Once upon a time the religious leaders criticized Jesus because he was spending too much time with the wrong kind of people. It was ok that they came to listen to his message, but when Jesus met with moral and social outcasts one on one and ate dinner with them, Jesus crossed the line. No self-respecting religious leader would break bread with Roman employees, traitors, foreigners, lowlifes, and persons of dubious morality and health conditions. Just meeting with these outsiders gave them all the evidence they needed to judge Jesus as a spiritual imposter and infidel.
We all remember adages like “birds of a feather stick together” or “you are known by the company you keep,” While there may be some wisdom in these sayings, they also can lead to humorous situations. I grew up hearing a family story from my uncle Curtis. When I was an infant, my family moved to a small town in the Salinas Valley, California, where my father was to be the new Baptist pastor. Not knowing where the parsonage was – in those days before GPS devices, he stopped at the only store open that Saturday afternoon – the liquor store. My uncle who was traveling with us told my father, “You can’t go in there. What will people think? The Baptist preacher going into the liquor store as his first stop in town?”
Now, thankfully, this isn’t a problem at South Congregational Church. A few weeks into my ministry here, I ran into a member at the Package store, and over the years, I’ve encountered most of the leadership there!
Troubled by the religious leaders’ challenge to his hospitality, Jesus told three stories – a lost sheep, a lost coin, a lost child – and portrayed the great joy in heaven when one person finds their way home, is recovering from addiction, or is found after a long search.
I know this to be the case: on a mundane level, I feel great relief when I find my cell phone, wallet, or keys after misplacing them, and my heart beats quickly at the market when for a moment I lose track of Jack or James, and then calms down when I see their familiar faces.
There is a saying in Jewish mysticism: if you save one person, you save the world.

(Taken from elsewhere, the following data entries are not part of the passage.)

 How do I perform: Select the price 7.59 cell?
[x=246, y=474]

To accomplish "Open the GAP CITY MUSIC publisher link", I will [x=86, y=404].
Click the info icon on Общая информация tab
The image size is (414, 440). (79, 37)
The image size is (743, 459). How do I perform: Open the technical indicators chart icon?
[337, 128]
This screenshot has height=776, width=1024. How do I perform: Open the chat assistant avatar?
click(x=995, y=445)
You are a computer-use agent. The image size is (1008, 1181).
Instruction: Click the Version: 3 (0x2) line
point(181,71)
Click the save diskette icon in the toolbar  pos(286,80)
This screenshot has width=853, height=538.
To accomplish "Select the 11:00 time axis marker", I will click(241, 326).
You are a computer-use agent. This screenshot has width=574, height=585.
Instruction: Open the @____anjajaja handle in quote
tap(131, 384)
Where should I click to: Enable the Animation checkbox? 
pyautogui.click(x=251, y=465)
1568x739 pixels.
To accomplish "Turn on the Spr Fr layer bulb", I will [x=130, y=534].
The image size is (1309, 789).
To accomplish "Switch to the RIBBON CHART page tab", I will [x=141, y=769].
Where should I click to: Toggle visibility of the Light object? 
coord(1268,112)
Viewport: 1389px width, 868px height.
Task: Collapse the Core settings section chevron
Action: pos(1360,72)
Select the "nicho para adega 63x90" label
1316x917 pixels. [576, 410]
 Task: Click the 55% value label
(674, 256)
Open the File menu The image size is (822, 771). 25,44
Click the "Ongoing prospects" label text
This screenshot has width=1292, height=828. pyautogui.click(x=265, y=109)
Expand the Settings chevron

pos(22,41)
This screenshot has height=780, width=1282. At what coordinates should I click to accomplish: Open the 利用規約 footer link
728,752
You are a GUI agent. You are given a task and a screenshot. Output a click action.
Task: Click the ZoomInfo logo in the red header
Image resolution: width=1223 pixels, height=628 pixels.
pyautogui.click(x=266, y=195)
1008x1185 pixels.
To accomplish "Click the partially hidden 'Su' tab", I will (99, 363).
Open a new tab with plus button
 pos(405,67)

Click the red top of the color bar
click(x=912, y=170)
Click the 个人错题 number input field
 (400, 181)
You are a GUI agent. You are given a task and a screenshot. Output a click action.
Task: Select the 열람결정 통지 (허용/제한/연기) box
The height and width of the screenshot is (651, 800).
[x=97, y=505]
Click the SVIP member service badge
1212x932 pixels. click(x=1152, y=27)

Though this saying comes from Kabbalistic thought, which emerged fifteen hundred years after Jesus, we know this saying to be true. Numbers were important to the Jewish people: three, seven, forty, one hundred, were all meaningful and pointed toward divine truths. One hundred is a complete number that designates healing and wholeness, return and recovery, for one and all.
While we focus on the lost sheep, coin, and son in these parables, we all know from experience, that when one member of our family is troubled, the whole family is in chaos, grief, or pain. When a companion, child, spouse, is in the hospital with a serious illness, the whole world shrinks to the size their hospital room.
When a child or grandchild is dealing with mental health issues or substance abuse, the whole family is off kilter. But, the joy of coming home, of welcome, of recovery. The table is set and everyone’s there. As Paul says in I Corinthians 12, when one member succeeds, we all rejoice; when one member falters, we all struggle.
The shepherd must go out into the darkness, not only to save the lost sheep, but to save the ninety-nine who are incomplete, dare we say lost, without return of the hundredth.
Jesus uses the word “until” to describe the shepherd’s quest. “Until” as Webster notes, means “up to the time,” some event occurs. This shepherd will not cease searching till the sheep is found – even all night long and into the next morning. And the divine shepherd will not cease searching for you or a loved one until infinity and beyond. That’s how important each of us is to God; that’s how important the fabric relationships is for God. As Martin Luther King asserts, we are joined in an intricate fabric of relationships. I cannot be what I am intended to be until you are what you are intended to be, and you can’t be what you are intended to be until I am what am intended to be. We are all in this together, despite our unique experiences and differences in values, politics, and lifestyle.
Three stories of lostness in Luke 15: sometimes you just wander off, you don’t know any better; perhaps you’re just born in a particular way and that puts you at odds with your community; sometimes you fall between the cracks and are forgotten; sometimes you simply do the wrong thing – you break the law, run away from home, become pregnant, get hooked on drugs or alcohol. And you are judged, or forgotten, but not with Jesus. With Jesus you matter, you belong, no one left out, you are home, even when you run away.
That’s why we have a ministry with the homeless, that’s why backpacks matter, that’s why orphans in India matter, and that’s why UNICEf families matter. That’s why it’s important that we welcome the LGBTQ community, a community bullied, rejected, condemned, and even killed by Christians falsely thinking they were following Jesus, even to this day. It’s about our welcome to the forgotten and maligned as God’s beloved but excluded children, but it’s about us and our wholeness and our ability to live in a world where all are pilgrims and none – not one – is a stranger.
As I was pondering this message, I thought of the song “We are the World,” the 1980’s song focusing on African famine relief – “there’s a choice, we’re saving our own lives. We make a brighter a better day for you and me.” When we welcome, we are welcomed; when we embrace, we are embraced; when we heal a division, we are reunited.
There is great joy in heaven when one lost is found, one forgotten restored, and one who has run away embraced and welcomed home.